Public investment in Australian tertiary education is among the lowest in the OECD. This makes the universities especially reliant on the revenue foreign students provide, including A$41 billion (Rs.2.28 lakh crore) in fees and other spending in the year to September. There is also value in “the enduring diplomatic benefit of building constructive relationships” with some of the world’s brightest citizens, notes Mark Scott, vice chancellor, University of Sydney, But there is a downside. Some universities have been accused of suppressing criticism of China. Chinese student spies are alleged to be snooping on campuses and intimidating classmates. In 2019, scuffles broke out in several universities between Chinese nationalists and pro-democracy campaigners. Universities have been subject to a “sustained campaign of intimidation, harassment, censorship and intelligence gathering”, thundered a conservative senator, James Paterson, last year.
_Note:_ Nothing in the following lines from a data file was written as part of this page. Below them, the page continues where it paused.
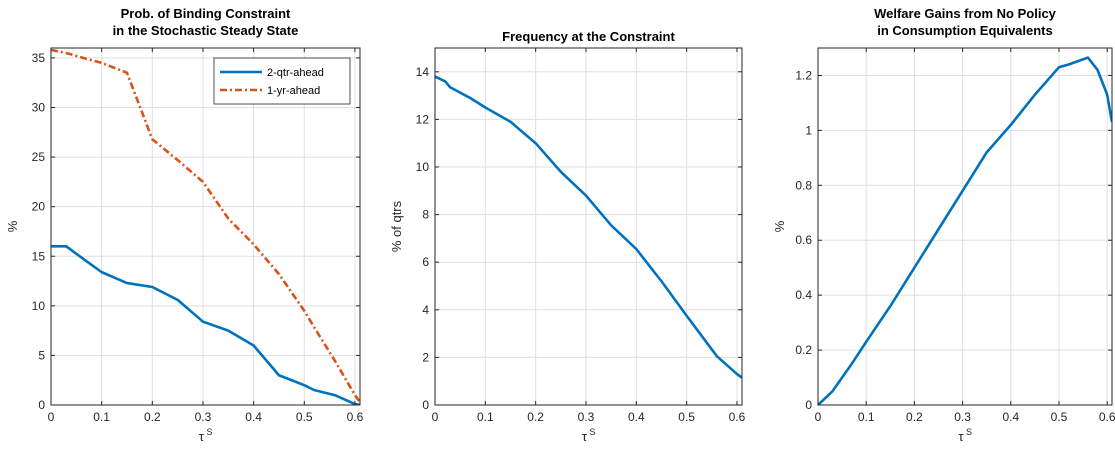 This screenshot has width=1115, height=449. Describe the element at coordinates (804, 185) in the screenshot. I see `y-tick-label: 0.8` at that location.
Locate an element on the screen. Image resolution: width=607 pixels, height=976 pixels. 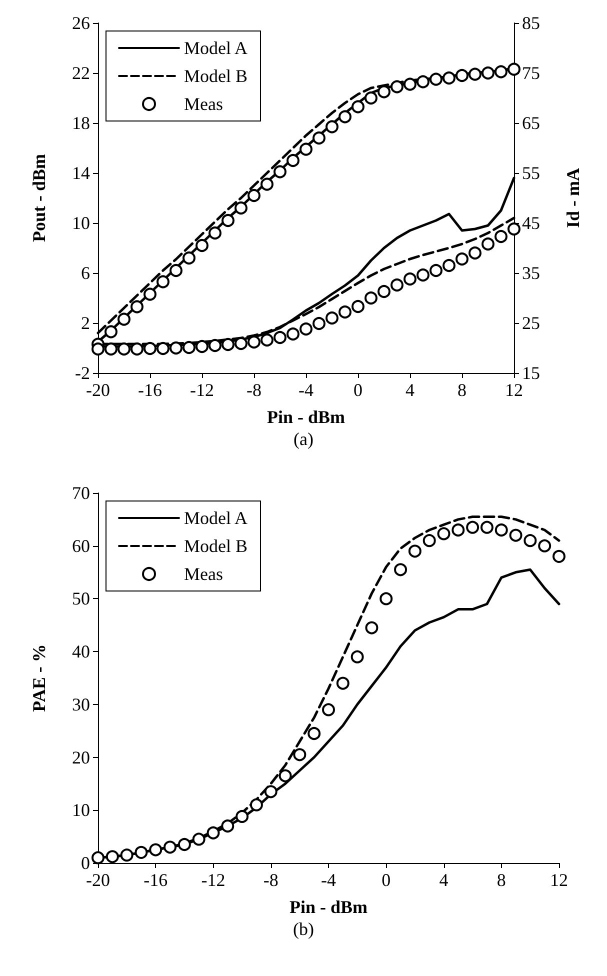
y2-tick-label: 25 is located at coordinates (531, 323).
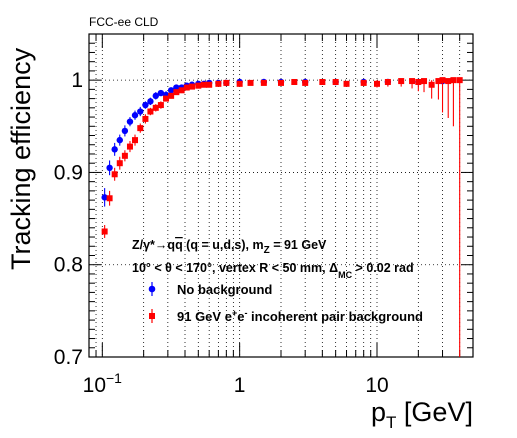 The image size is (517, 438). Describe the element at coordinates (77, 80) in the screenshot. I see `y-tick-label: 1` at that location.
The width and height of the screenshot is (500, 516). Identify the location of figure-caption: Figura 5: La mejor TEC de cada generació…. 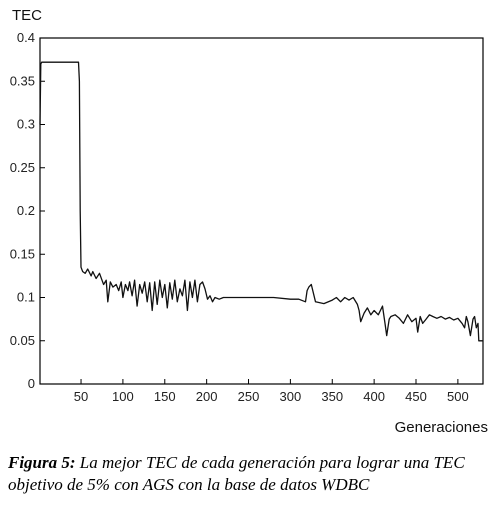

Partly as a result, universities are becoming just a bit less dependent on China. Scandals over foreign interference were a big wake-up call, says Rory Medcalf of the Australian National University. Vice chancellors are now wooing new markets. Sydney University is taking record numbers from Malaysia and Vietnam. Since 2018, the number of Indians studying down under has risen by a third. Chinese students now represent 33 percent of the foreign cohort, down from a peak of 38 percent.

Continued geopolitical tensions are meanwhile leading to more scrutiny of university research and partnerships. Foreign-interference laws passed by the former Conservative government require universities to inform security agencies about “arrangements” with “foreign entities”. When, in 2019, Monash University signed a partnership with the state-owned Commercial Aircraft Corporation of China to develop aviation technology, there was an outcry. A parliamentary review in 2022 called for it to be cancelled, as the work could have military applications.

A more heated debate over security on campuses is brewing. Through AUKUS, a trilateral security pact, America and Britain will share nuclear-propulsion technology with Australia. The pact will also lead to collaborations on emerging technologies such as artificial intelligence and quantum computing. Australian officials say this will make the country’s universities a bigger target for espionage. The Labor government led by Anthony Albanese has drafted legislation that would make it illegal for academics to share sensitive research with any foreigner, except Americans and Britons, without government approval. Universities fear a stifling of their academic freedoms. Yet, for the moment, such measures seem a fairly modest curb on their impressive openness.